Effects of LFE on hepatic steatosis in ob/ob mice.
After 8 weeks of LFE administration, plasma levels of ALT and AST, and TG were determined using commercial kits (A). Liver tissues were frozen and tissue sections were stained with either H&E or Oil Red O, and visualized under an optical microscope (B). Hepatic TG contents were measured using commercial kit (C). Plasma levels of proinflammatory cytokines (IL-1β, IL-6, and TNF-α) were measured using ELISA kits (D). Hepatic mRNA levels of IL-1β and IL-6 were measured (E). *P<0.05, **P<0.01, ***P<0.001 vs. vehicle (0.05% CMC).
Fig 6.
In vivo effects of LFE on KKAy mice.
LFE (100 mg/kg, 300 mg/kg; n = 10 per group) was administered once daily for 8 weeks to 6-week-old KKAy mice. Body weights (A left), food intakes (A right), and plasma glucose levels (B) were measured weekly. After 8 weeks of treatment, OGTT (C) and ITT (D) were carried out. Experiments were repeated twice, and results are presented as means ± SDs. *P<0.05, **P<0.01 vs. vehicle (0.05% CMC).
Fig 7.
Effects of LFE on fat tissues in KKAy mice.
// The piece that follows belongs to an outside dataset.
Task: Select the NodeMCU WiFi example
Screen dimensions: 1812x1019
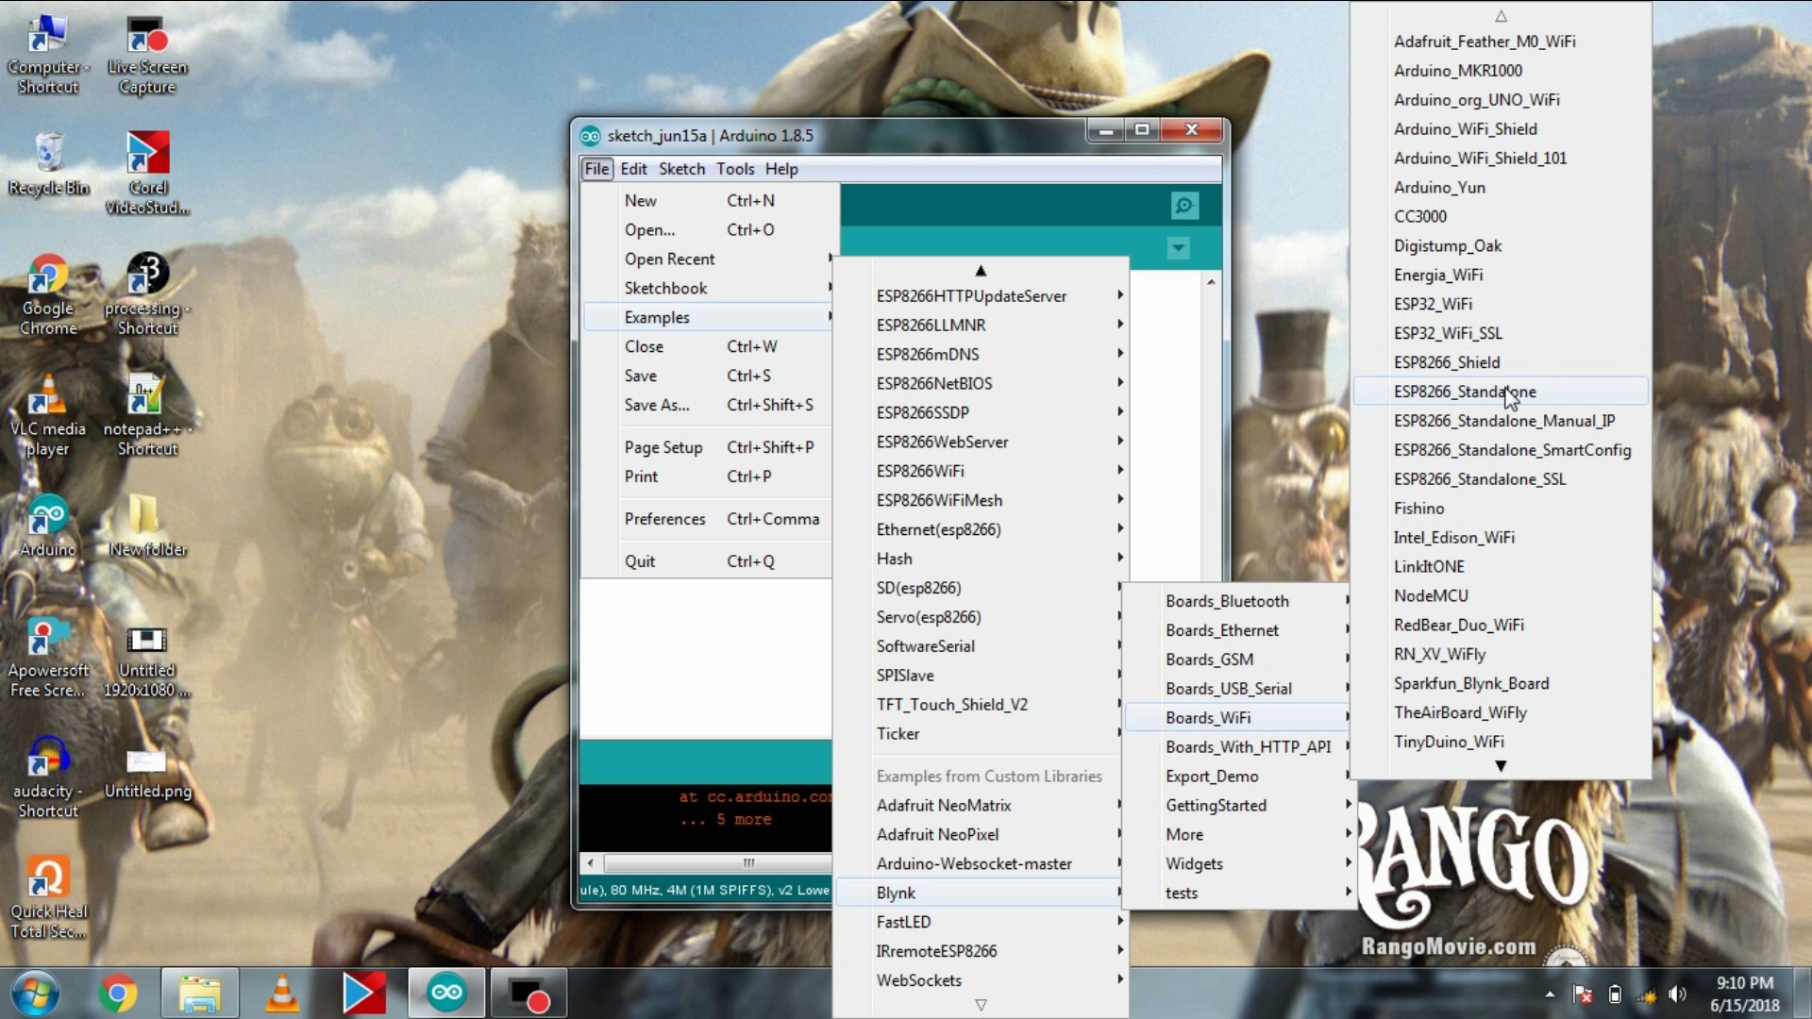Action: pos(1429,594)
After 8 weeks of LFE administration, total fat weights were measured (A). The mRNA expressions of PPARγ target genes were determined by qPCR in subcutaneous and visceral fats (B). The protein levels of PPARγ and C/EBPα were detected by western blotting of subcutaneous and visceral fats (C). The mRNA levels of proinflammatory markers were determined by qPCR in subcutaneous and visceral fats (D). *P<0.05, **P<0.01 vs. vehicle (0.05% CMC).
Fig 8.
Effects of LFE on hepatic steatosis in KKAy mice.
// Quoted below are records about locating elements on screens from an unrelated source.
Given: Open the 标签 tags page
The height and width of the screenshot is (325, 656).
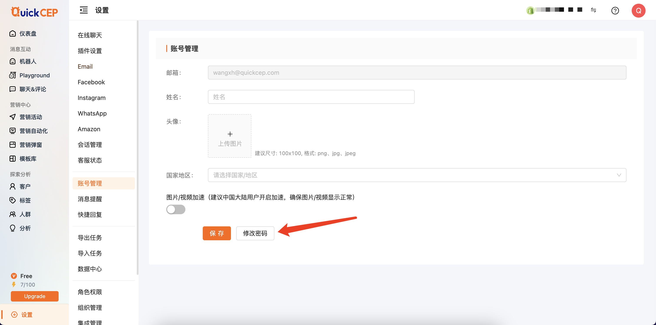Looking at the screenshot, I should pyautogui.click(x=25, y=200).
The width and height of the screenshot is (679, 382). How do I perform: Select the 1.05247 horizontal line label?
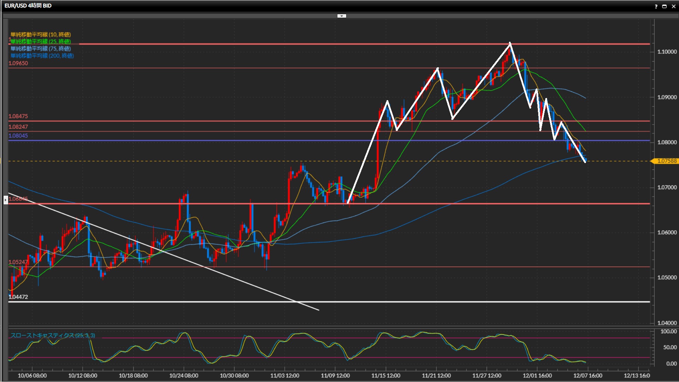click(x=18, y=262)
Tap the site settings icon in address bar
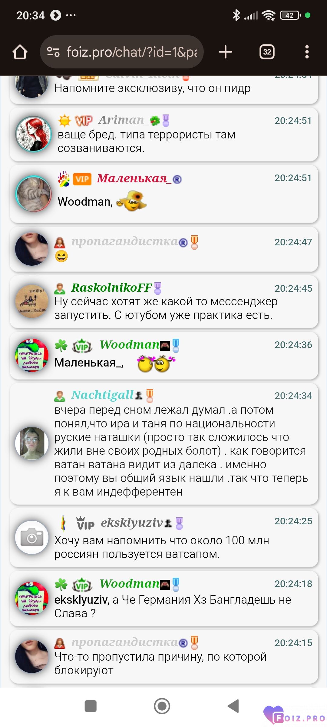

After 8 weeks of LFE administration, plasma levels of ALT and AST, and TG were determined using commercial kits (A). Liver tissues were frozen and tissue sections were stained with H&E or Oil Red O, and examined under an optical microscope (B). Hepatic TG contents were measured using commercial kit (C). Plasma levels of proinflammatory cytokines (IL-1β, IL-6, and TNF-α) were measured using ELISA kits (D). Hepatic mRNA levels of IL-1β and IL-6 were measured (E). *P<0.05, **P<0.01, ***P<0.001 vs. vehicle (0.05% CMC).